[Begin]

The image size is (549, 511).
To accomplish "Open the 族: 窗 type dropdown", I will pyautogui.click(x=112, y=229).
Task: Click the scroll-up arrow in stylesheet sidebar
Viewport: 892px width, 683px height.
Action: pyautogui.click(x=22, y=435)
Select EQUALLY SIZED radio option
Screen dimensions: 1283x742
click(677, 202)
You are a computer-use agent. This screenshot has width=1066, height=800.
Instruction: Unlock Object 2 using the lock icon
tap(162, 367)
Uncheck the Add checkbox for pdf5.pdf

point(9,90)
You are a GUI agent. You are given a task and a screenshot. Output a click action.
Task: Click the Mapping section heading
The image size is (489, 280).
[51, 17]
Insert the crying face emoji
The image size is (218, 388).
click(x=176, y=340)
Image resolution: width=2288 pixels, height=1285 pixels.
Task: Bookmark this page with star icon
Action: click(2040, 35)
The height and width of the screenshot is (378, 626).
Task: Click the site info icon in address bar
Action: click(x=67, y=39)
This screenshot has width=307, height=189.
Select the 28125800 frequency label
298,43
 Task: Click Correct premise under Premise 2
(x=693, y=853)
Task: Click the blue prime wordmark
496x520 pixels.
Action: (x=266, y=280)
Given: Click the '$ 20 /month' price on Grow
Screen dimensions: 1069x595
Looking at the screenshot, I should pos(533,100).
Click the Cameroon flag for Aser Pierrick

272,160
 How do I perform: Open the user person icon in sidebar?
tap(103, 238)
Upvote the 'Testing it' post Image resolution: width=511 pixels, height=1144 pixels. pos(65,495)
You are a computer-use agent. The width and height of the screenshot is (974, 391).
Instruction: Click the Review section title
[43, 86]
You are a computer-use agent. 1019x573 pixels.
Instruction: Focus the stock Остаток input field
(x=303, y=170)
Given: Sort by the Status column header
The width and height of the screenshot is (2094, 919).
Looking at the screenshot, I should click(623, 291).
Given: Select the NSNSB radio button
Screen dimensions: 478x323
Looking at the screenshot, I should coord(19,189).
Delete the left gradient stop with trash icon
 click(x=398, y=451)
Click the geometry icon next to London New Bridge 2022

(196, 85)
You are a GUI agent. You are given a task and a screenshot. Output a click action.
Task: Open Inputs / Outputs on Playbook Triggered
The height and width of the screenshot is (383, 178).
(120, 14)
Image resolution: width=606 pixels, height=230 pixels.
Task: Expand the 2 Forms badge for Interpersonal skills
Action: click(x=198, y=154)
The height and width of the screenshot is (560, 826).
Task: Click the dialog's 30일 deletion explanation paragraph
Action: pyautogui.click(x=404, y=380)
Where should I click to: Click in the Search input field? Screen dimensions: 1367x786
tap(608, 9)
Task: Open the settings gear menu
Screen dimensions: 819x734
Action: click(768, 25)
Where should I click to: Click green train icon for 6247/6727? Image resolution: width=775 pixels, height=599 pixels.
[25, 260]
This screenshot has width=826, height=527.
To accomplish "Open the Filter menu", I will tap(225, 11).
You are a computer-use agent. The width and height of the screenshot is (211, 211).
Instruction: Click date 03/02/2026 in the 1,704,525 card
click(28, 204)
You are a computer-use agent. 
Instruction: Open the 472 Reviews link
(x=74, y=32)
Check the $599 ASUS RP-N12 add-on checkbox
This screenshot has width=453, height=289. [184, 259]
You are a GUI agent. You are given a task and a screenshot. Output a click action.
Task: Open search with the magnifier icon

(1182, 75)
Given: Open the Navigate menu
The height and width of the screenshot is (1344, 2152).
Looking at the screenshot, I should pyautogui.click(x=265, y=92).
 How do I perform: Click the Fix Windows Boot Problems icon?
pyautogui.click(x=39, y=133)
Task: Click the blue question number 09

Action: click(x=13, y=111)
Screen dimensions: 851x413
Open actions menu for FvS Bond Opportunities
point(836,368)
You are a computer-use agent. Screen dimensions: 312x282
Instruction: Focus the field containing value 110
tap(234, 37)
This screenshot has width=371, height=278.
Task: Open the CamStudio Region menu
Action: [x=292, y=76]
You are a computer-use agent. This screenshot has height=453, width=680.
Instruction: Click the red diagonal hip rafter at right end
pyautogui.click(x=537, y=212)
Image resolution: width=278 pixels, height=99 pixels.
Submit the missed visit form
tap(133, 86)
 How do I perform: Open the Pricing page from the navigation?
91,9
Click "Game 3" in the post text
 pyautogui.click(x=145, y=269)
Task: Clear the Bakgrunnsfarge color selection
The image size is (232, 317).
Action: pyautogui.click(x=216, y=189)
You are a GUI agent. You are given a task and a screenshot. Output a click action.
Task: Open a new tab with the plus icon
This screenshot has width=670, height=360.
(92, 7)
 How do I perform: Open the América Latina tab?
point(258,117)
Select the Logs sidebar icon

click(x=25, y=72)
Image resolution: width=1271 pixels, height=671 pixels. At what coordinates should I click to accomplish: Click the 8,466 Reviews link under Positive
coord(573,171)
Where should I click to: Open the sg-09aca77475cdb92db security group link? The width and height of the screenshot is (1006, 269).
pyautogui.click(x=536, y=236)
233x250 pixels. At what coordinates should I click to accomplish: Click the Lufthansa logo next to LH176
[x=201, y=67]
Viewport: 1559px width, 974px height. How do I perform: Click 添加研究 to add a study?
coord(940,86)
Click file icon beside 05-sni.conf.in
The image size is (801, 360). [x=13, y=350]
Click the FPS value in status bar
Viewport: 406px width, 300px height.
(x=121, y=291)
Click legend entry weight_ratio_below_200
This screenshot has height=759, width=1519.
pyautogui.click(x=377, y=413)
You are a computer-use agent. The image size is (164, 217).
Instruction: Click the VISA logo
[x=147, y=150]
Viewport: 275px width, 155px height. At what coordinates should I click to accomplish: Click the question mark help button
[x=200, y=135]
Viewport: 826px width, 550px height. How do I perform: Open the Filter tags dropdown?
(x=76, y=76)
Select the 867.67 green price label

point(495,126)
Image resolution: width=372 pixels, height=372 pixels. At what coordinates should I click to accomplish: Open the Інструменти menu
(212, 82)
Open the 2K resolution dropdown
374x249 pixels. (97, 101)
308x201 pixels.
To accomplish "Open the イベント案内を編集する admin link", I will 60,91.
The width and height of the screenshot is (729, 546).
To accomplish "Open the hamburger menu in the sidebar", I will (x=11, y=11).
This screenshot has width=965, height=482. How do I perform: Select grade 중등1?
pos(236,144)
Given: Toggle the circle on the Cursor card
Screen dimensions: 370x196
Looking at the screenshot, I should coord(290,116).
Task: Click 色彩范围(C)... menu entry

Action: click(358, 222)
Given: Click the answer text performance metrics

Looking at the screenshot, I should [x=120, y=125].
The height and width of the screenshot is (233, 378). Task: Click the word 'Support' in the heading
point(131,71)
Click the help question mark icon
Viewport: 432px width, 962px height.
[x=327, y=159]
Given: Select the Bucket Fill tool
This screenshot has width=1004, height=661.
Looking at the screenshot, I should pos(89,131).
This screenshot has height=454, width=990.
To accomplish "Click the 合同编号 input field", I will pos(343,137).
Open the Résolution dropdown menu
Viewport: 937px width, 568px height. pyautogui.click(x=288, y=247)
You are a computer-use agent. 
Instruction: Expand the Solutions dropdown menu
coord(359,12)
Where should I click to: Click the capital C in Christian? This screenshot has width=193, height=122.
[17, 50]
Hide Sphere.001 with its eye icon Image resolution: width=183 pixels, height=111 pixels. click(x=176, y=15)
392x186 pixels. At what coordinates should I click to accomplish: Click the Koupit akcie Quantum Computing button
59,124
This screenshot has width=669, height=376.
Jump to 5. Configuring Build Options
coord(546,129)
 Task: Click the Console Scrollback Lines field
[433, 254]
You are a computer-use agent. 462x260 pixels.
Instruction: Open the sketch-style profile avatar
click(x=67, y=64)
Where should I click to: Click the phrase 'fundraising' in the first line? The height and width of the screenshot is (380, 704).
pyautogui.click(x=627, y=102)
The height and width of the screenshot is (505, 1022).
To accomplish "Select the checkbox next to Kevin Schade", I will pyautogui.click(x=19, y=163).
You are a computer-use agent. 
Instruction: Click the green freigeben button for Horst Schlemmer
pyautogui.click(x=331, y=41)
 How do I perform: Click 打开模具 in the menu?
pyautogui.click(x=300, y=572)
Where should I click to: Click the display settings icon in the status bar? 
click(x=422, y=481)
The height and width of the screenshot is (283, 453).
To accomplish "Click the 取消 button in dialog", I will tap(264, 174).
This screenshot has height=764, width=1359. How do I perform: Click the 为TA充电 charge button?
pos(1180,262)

[End]

> The exercise
Arrange the entries above as a numbered list, taking everything from the line containing "is (211, 211)." down to the line containing "pyautogui.click(x=145, y=269)", both included, and omitting blank lines.

> Solution to the exercise
1. You are a computer-use agent. The width and height of the screenshot is (211, 211).
2. Instruction: Click date 03/02/2026 in the 1,704,525 card
3. click(28, 204)
4. You are a computer-use agent. 
5. Instruction: Open the 472 Reviews link
6. (x=74, y=32)
7. Check the $599 ASUS RP-N12 add-on checkbox
8. This screenshot has width=453, height=289. [184, 259]
9. You are a GUI agent. You are given a task and a screenshot. Output a click action.
10. Task: Open search with the magnifier icon
11. (1182, 75)
12. Given: Open the Navigate menu
13. The height and width of the screenshot is (1344, 2152).
14. Looking at the screenshot, I should pyautogui.click(x=265, y=92).
15.  How do I perform: Click the Fix Windows Boot Problems icon?
16. pyautogui.click(x=39, y=133)
17. Task: Click the blue question number 09
18. Action: click(x=13, y=111)
19. Screen dimensions: 851x413
20. Open actions menu for FvS Bond Opportunities
21. point(836,368)
22. You are a computer-use agent. Screen dimensions: 312x282
23. Instruction: Focus the field containing value 110
24. tap(234, 37)
25. This screenshot has width=371, height=278.
26. Task: Open the CamStudio Region menu
27. Action: [x=292, y=76]
28. You are a computer-use agent. This screenshot has height=453, width=680.
29. Instruction: Click the red diagonal hip rafter at right end
30. pyautogui.click(x=537, y=212)
31. Image resolution: width=278 pixels, height=99 pixels.
32. Submit the missed visit form
33. tap(133, 86)
34.  How do I perform: Open the Pricing page from the navigation?
35. 91,9
36. Click "Game 3" in the post text
37.  pyautogui.click(x=145, y=269)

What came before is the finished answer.